The Shuttle docked with Mir as scheduled, around 11 p.m.
Blaha and Wisoff will work with five Atlantis astronauts and the two Russian cosmonauts aboard Mir to move 3,600 pounds of supplies from the shuttle to the space station.
During their time aloft, the two men will have plenty of time to reminisce about their Norfolk connections. Atlantis and Mir, which have previously docked four times, will be joined in orbit for five days.
Blaha, the third NASA researcher to live on the Mir space station, carried a Granby T-shirt and ball cap along for his four-month stay.
In late December, Blaha, 54, who also attended Norfolk's Mary Calcott Elementary School, talked with students from Granby and Mary Calcott via a computer monitor linked to an amateur radio station at the Virginia Air and Space Center in Hampton.
Asked by a fourth-grader how he spent his spare time, the retired Air Force colonel replied that his spare time is usually over meals shared with Russian cosmonauts.

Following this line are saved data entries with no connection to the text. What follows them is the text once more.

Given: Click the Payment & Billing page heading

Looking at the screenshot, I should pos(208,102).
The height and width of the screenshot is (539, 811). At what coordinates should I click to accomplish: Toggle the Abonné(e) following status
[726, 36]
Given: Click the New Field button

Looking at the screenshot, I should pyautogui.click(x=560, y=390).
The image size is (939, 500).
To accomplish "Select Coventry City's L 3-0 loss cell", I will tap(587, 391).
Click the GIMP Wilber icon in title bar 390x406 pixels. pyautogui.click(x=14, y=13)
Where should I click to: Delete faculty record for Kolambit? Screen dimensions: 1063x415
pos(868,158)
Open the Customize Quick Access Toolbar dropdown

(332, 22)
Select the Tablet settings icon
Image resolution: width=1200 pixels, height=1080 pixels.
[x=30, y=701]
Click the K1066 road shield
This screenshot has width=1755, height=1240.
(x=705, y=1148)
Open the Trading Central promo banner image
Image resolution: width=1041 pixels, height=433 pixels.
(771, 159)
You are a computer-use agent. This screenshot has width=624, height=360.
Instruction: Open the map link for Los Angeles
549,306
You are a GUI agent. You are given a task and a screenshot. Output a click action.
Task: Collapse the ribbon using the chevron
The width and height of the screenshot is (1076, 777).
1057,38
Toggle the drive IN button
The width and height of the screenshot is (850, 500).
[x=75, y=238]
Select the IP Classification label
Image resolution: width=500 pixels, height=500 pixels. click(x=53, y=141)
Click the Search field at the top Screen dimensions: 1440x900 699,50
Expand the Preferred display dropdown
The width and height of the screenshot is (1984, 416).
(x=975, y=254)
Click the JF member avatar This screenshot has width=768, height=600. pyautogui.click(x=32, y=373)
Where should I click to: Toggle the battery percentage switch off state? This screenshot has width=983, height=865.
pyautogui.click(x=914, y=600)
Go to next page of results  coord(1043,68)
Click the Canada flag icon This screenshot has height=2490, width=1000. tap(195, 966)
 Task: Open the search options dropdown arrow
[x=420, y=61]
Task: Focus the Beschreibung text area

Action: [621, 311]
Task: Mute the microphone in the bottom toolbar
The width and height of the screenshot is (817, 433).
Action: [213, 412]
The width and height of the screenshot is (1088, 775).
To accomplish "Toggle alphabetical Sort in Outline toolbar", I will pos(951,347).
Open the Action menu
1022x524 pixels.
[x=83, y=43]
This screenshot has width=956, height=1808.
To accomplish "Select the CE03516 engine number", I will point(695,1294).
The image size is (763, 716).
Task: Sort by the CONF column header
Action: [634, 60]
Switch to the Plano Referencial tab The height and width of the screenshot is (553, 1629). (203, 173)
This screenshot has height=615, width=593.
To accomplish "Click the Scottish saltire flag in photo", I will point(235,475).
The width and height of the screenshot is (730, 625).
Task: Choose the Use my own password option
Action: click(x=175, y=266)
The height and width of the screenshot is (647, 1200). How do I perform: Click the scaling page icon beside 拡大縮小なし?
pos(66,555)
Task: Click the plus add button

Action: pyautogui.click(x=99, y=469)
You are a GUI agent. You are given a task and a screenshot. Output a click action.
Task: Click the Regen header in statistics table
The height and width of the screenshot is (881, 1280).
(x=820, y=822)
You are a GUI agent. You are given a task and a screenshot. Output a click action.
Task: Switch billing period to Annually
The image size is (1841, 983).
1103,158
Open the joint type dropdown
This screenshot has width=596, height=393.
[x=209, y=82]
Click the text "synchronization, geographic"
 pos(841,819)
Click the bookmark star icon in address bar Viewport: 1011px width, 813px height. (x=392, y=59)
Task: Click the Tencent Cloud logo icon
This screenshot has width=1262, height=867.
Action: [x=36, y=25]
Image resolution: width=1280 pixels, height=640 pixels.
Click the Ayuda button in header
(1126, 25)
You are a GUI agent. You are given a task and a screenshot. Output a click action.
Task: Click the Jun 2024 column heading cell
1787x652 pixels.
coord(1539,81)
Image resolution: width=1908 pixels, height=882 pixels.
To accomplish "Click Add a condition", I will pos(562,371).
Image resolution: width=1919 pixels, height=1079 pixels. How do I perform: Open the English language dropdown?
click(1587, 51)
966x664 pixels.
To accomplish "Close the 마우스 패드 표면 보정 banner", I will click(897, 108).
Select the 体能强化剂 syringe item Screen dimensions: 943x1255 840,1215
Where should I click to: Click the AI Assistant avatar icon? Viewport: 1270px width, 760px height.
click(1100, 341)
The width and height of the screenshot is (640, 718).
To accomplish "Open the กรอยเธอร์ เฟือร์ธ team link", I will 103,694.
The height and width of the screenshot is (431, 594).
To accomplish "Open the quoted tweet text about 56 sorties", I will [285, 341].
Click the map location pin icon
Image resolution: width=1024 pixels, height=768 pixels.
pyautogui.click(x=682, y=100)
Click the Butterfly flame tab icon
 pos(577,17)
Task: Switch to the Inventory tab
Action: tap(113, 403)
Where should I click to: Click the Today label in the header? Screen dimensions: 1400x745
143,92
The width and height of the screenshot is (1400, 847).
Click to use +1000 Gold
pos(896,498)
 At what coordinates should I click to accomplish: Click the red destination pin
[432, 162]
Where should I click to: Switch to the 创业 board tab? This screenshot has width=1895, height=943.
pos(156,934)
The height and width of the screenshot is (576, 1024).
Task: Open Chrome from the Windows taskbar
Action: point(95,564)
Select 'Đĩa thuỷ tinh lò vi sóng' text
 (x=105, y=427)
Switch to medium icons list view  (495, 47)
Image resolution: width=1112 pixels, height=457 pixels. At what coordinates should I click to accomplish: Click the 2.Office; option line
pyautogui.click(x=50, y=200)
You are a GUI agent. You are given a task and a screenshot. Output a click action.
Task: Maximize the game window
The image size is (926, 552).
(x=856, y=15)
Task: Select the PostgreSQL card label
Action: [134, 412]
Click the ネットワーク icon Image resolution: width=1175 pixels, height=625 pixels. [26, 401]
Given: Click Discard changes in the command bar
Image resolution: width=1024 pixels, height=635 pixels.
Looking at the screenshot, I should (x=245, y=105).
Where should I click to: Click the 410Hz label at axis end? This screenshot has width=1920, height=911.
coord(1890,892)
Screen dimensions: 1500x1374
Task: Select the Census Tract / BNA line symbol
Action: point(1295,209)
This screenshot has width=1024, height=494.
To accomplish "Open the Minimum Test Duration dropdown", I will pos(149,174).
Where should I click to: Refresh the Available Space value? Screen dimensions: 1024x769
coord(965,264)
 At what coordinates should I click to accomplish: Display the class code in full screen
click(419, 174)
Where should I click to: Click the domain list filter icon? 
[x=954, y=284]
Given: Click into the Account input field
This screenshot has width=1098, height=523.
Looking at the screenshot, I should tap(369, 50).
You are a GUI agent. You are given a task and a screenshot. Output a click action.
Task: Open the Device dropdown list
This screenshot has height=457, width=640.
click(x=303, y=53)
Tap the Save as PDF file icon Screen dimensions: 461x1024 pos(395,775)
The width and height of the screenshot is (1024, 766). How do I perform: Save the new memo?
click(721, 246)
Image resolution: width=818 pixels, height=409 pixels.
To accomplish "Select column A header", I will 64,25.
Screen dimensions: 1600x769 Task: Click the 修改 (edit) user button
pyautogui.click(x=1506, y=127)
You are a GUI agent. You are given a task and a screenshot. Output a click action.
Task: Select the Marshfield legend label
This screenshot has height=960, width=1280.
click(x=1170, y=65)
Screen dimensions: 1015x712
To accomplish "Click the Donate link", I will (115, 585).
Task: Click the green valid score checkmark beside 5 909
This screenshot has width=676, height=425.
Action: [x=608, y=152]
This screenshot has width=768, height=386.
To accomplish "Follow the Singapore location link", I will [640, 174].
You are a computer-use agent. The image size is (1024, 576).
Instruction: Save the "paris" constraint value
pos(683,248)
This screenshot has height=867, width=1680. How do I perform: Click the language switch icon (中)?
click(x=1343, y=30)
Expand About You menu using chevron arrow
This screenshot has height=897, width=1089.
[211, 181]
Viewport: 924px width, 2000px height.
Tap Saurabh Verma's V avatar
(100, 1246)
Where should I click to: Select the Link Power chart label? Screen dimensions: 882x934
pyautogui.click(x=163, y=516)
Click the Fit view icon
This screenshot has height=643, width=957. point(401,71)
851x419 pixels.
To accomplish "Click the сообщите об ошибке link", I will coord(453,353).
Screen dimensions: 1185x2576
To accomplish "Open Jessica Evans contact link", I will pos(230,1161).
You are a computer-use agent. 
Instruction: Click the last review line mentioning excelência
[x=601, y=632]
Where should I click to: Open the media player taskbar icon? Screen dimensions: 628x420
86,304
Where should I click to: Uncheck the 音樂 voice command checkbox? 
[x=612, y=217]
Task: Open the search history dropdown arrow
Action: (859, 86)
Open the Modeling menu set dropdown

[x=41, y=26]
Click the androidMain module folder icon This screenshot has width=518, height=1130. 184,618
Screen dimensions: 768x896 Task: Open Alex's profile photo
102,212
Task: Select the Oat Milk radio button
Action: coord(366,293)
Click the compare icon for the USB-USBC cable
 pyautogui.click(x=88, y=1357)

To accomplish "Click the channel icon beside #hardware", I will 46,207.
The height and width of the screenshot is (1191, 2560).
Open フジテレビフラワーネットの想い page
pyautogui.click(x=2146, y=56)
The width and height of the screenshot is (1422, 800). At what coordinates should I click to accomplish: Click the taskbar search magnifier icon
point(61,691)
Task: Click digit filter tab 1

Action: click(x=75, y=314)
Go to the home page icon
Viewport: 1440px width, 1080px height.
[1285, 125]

``We sit around the table and we prepare food together and we laugh and we tell stories,'' Blaha, a Texas native, explained.
Before the two spacecraft separate this weekend, shuttle astronaut Jerry Linenger will switch places with Blaha.
Wisoff, 39, is a physicist who was valedictorian of his 1976 class at Norfolk Academy. Now a veteran astronaut, he's chief mission specialist aboard the Atlantis.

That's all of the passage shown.